Entries from a data source:
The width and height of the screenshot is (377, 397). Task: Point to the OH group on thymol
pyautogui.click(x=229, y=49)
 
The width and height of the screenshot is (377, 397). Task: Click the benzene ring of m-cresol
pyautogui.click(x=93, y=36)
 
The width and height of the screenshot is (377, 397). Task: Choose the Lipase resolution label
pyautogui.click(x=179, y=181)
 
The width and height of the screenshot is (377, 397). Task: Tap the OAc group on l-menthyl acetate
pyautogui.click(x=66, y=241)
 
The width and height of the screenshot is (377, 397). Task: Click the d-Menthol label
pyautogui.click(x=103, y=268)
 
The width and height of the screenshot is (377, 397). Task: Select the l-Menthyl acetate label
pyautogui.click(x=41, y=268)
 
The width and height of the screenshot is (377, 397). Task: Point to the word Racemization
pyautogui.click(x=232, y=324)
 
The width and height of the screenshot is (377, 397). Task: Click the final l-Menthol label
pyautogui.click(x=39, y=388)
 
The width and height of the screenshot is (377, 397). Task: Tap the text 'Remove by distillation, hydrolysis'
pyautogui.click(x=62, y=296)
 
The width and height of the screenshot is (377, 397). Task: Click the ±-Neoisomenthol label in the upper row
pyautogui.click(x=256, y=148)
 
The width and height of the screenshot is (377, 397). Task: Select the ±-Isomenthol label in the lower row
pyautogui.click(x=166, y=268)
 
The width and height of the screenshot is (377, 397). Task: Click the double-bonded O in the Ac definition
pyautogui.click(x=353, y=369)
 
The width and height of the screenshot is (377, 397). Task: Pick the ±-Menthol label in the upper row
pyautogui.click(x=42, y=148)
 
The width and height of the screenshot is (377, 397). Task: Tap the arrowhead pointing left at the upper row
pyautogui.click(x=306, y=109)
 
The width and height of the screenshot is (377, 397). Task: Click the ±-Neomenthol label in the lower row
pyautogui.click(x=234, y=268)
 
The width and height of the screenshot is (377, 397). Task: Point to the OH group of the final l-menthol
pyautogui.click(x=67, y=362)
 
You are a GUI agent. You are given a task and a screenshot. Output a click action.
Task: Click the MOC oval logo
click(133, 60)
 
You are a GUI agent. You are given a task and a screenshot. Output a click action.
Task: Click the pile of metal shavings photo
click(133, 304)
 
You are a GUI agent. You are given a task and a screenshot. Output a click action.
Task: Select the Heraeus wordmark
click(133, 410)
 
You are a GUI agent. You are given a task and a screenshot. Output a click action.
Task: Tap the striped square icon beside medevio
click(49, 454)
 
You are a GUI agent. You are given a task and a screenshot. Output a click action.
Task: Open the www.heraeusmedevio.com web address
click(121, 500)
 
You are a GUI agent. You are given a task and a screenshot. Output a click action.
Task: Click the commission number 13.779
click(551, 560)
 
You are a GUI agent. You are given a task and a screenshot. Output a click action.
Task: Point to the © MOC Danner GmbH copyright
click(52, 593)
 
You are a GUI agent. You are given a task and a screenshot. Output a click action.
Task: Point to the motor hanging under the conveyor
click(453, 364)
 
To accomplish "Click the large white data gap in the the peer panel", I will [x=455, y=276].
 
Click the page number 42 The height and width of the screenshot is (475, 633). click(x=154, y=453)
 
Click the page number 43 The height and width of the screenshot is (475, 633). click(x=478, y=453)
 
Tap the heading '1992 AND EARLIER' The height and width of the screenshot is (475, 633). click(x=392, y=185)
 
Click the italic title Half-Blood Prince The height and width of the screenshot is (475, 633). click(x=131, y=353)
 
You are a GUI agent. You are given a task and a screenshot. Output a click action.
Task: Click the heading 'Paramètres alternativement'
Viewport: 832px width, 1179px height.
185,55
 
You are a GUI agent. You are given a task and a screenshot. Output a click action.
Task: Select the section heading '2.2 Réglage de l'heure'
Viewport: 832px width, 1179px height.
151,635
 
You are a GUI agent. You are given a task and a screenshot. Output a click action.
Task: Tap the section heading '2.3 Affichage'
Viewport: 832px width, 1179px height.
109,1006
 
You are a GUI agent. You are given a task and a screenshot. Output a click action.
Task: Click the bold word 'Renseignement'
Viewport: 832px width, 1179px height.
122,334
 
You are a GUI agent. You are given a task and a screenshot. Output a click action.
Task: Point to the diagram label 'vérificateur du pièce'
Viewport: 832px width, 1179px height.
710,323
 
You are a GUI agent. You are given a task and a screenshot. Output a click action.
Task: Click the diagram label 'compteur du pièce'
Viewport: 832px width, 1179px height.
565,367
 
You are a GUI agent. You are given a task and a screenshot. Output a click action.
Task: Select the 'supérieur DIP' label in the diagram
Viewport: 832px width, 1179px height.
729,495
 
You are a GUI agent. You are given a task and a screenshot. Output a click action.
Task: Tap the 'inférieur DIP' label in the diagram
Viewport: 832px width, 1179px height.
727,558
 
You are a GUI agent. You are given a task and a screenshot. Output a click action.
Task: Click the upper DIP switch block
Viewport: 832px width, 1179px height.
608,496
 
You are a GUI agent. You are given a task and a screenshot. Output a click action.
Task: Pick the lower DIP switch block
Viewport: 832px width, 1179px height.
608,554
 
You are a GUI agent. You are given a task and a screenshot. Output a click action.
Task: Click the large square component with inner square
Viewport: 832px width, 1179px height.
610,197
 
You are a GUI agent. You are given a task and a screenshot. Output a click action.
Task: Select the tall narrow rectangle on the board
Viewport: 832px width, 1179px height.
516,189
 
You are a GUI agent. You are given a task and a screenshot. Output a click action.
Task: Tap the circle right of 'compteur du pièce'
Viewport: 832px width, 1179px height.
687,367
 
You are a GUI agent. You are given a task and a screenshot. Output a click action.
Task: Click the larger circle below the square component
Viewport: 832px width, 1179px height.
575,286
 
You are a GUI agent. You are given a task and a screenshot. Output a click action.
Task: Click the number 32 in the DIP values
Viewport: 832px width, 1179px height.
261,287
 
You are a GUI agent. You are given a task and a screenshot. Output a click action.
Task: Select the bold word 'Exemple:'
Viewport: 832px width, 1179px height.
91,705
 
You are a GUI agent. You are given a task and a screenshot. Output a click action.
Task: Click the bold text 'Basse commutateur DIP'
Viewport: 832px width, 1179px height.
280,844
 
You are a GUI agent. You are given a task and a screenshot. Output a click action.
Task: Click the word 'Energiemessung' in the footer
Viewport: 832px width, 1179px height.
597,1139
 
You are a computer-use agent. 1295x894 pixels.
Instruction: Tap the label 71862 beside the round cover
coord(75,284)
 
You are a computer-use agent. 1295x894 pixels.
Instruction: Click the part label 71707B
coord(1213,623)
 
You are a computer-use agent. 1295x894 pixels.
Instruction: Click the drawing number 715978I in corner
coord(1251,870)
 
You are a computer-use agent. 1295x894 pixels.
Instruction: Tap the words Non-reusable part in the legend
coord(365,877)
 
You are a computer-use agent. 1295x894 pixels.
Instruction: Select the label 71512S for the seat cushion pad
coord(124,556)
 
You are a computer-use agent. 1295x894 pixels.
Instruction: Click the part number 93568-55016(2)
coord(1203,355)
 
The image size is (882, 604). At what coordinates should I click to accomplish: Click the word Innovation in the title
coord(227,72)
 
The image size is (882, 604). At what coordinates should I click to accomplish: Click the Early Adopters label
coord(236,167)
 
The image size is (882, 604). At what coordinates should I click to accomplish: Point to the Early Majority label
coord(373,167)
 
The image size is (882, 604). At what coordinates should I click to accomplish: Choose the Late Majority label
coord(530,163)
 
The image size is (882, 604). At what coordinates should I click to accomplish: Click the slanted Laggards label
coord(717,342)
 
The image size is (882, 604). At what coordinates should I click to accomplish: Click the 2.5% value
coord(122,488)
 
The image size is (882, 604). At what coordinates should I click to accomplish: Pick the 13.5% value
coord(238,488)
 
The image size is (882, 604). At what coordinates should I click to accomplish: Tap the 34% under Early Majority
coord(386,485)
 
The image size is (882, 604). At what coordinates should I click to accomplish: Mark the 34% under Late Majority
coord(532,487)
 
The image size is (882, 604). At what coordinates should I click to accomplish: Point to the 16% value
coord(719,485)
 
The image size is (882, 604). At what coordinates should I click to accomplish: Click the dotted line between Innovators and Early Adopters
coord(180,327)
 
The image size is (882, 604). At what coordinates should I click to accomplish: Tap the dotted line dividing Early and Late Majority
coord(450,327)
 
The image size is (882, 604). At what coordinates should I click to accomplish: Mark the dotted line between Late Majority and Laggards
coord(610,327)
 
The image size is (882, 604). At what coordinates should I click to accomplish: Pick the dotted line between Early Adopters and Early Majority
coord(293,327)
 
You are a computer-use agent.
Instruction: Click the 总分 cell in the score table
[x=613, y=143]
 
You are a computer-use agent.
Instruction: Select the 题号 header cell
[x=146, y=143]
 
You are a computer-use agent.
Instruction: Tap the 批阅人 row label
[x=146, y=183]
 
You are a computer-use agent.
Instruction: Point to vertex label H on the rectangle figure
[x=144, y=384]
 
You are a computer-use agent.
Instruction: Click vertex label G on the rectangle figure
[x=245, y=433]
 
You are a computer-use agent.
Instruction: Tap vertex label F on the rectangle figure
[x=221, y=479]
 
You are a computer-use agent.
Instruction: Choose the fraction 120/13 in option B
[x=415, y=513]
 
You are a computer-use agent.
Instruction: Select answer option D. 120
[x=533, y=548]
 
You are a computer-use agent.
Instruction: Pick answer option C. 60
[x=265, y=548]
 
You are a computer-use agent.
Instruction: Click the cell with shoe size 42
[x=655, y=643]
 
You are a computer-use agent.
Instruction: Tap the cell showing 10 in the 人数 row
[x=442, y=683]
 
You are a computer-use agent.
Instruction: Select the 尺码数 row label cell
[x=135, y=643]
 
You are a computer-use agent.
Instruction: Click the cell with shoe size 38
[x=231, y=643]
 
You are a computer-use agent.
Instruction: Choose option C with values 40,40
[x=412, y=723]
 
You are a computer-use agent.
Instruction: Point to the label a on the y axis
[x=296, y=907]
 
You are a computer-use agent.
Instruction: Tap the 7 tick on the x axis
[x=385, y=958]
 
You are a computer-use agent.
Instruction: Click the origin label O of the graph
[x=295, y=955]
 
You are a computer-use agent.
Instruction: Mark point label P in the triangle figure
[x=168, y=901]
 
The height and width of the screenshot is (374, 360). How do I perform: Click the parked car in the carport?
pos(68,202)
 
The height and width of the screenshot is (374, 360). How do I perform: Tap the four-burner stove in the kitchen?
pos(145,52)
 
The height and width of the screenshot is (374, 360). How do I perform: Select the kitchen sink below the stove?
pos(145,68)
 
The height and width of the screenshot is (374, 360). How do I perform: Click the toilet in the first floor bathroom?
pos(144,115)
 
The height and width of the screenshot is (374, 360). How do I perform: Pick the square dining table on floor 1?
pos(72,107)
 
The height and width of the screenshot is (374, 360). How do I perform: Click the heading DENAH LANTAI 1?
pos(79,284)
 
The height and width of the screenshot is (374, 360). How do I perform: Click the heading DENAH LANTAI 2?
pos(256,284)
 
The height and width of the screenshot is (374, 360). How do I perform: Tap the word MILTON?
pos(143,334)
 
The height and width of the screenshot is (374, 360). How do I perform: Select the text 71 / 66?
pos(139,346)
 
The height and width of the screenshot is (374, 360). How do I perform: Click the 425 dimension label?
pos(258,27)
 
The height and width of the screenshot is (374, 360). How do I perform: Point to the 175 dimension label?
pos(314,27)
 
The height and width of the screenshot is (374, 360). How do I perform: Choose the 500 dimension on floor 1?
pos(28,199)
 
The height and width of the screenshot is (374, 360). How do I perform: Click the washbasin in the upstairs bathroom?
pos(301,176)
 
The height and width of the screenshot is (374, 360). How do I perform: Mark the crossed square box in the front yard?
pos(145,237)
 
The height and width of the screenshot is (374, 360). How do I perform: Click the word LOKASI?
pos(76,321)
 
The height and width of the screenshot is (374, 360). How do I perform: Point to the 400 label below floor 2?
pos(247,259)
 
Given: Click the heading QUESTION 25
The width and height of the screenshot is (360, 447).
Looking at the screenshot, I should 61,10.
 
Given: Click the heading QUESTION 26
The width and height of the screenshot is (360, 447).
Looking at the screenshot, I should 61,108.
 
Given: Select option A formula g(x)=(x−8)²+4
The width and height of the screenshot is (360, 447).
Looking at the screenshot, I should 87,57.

**Instruction**
In the entries from the start through the line containing "pyautogui.click(x=93, y=36)", inclusive, change "benzene ring" to "aromatic ring" and leave everything else unchanged. Give back only those lines.

**Expected answer**
The width and height of the screenshot is (377, 397). Task: Point to the OH group on thymol
pyautogui.click(x=229, y=49)
 
The width and height of the screenshot is (377, 397). Task: Click the aromatic ring of m-cresol
pyautogui.click(x=93, y=36)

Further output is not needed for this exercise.